*** Data shown Section Begins ***

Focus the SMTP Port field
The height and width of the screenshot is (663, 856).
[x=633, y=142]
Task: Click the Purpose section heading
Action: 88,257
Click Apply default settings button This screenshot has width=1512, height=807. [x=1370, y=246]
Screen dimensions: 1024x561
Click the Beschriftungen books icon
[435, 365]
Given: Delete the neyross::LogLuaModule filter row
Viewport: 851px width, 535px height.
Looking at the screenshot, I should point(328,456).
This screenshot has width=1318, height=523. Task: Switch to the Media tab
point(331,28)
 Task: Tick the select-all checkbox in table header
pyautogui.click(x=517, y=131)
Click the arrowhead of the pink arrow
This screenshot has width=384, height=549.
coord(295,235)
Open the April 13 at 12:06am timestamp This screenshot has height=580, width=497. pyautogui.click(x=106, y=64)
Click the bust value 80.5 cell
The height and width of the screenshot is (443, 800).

*** Data shown Section Ends ***

• [What this task involves]
Set down the records again verbatim, so that each word stays as it is.

• [Reply to the task]
Focus the SMTP Port field
The height and width of the screenshot is (663, 856).
[x=633, y=142]
Task: Click the Purpose section heading
Action: 88,257
Click Apply default settings button This screenshot has width=1512, height=807. [x=1370, y=246]
Screen dimensions: 1024x561
Click the Beschriftungen books icon
[435, 365]
Given: Delete the neyross::LogLuaModule filter row
Viewport: 851px width, 535px height.
Looking at the screenshot, I should point(328,456).
This screenshot has width=1318, height=523. Task: Switch to the Media tab
point(331,28)
 Task: Tick the select-all checkbox in table header
pyautogui.click(x=517, y=131)
Click the arrowhead of the pink arrow
This screenshot has width=384, height=549.
coord(295,235)
Open the April 13 at 12:06am timestamp This screenshot has height=580, width=497. pyautogui.click(x=106, y=64)
Click the bust value 80.5 cell
The height and width of the screenshot is (443, 800).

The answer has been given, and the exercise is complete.